### The input
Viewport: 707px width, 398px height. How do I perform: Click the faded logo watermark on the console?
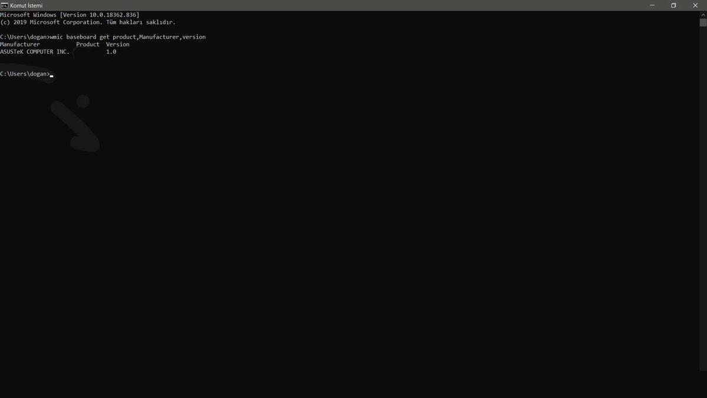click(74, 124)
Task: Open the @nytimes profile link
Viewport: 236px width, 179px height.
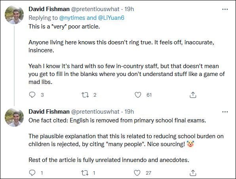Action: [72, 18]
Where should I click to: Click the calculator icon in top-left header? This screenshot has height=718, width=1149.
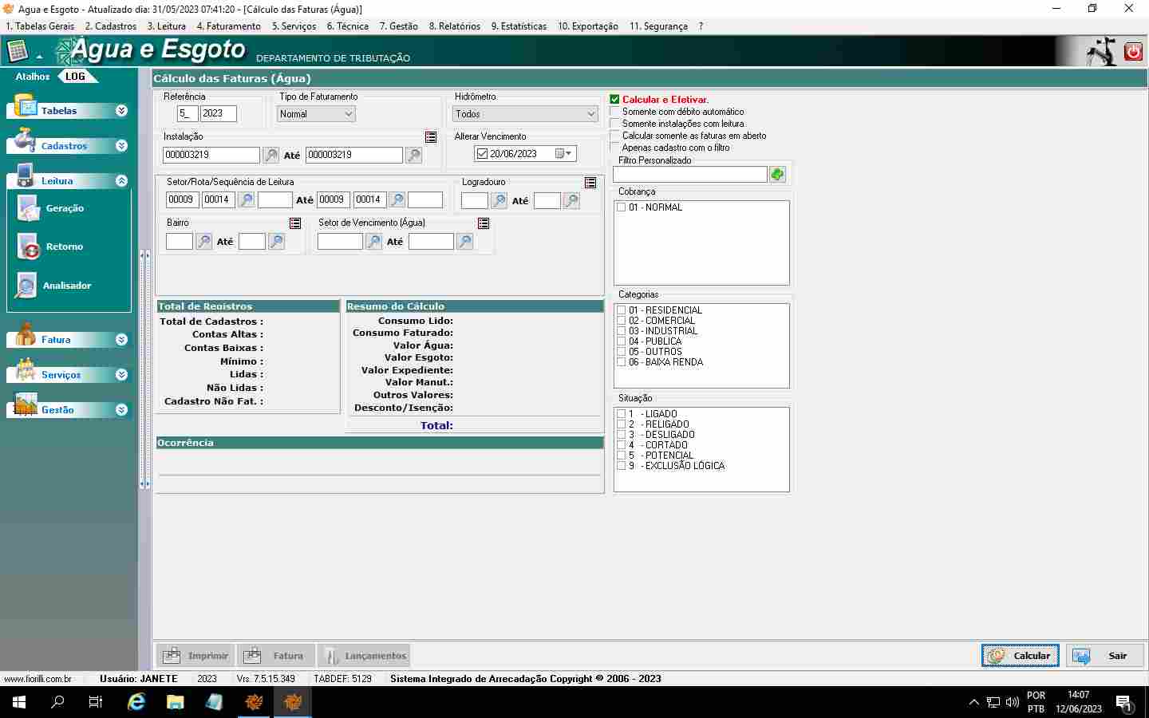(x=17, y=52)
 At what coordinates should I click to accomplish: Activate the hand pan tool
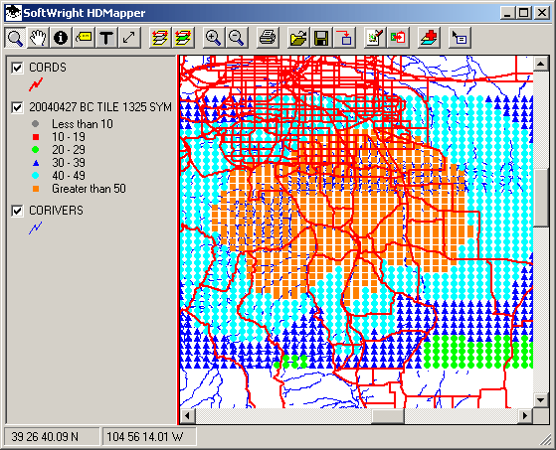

--

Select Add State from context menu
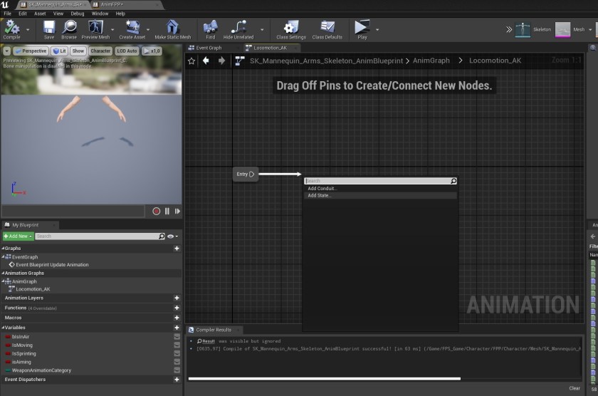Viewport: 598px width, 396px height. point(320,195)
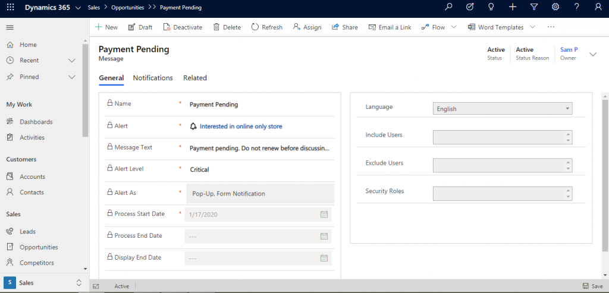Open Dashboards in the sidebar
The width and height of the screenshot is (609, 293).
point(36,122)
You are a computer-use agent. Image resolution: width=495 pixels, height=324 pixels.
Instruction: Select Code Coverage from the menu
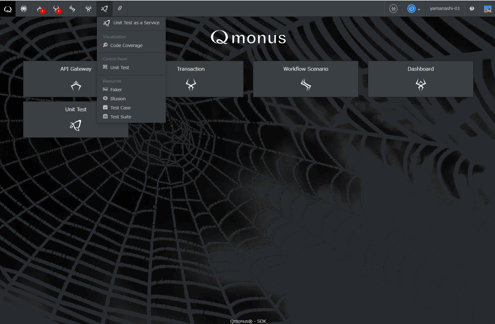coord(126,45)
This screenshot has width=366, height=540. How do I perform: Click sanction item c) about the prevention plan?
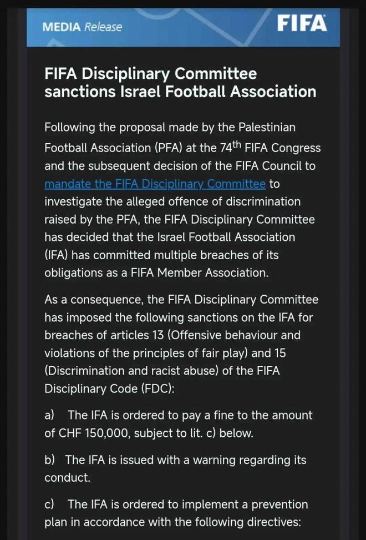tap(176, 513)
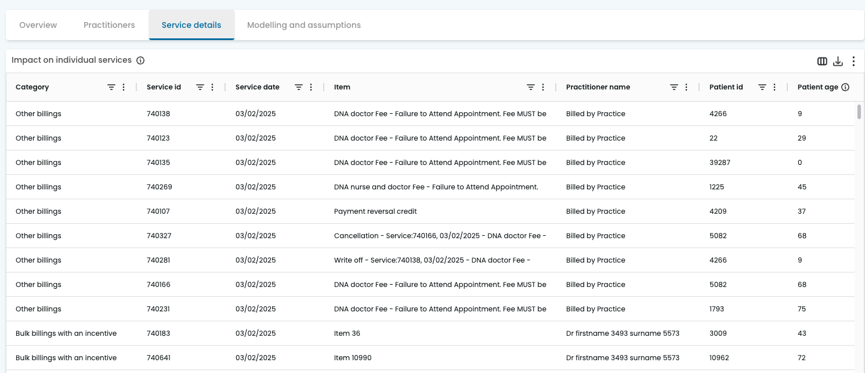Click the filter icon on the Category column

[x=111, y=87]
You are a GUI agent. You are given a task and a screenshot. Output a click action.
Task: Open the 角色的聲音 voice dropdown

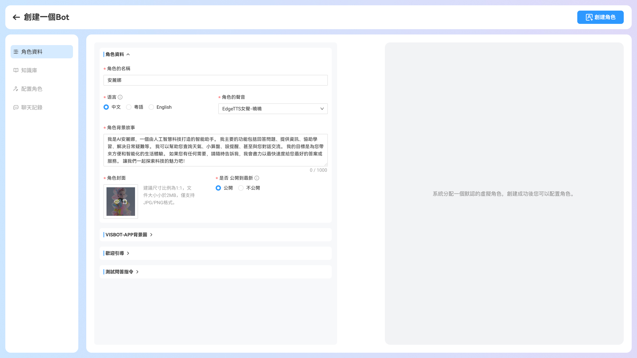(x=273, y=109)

* * *

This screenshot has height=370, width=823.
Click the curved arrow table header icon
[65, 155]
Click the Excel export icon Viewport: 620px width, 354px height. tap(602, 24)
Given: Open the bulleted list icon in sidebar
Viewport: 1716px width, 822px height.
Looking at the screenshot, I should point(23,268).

### Exercise goal
Your task is to collect every line above that contains the word "agent".

### Solution to this exercise
You are a computer-use agent. Image resolution: width=495 pixels, height=324 pixels.
You are a GUI agent. You are given a task and a screenshot. Output a click action.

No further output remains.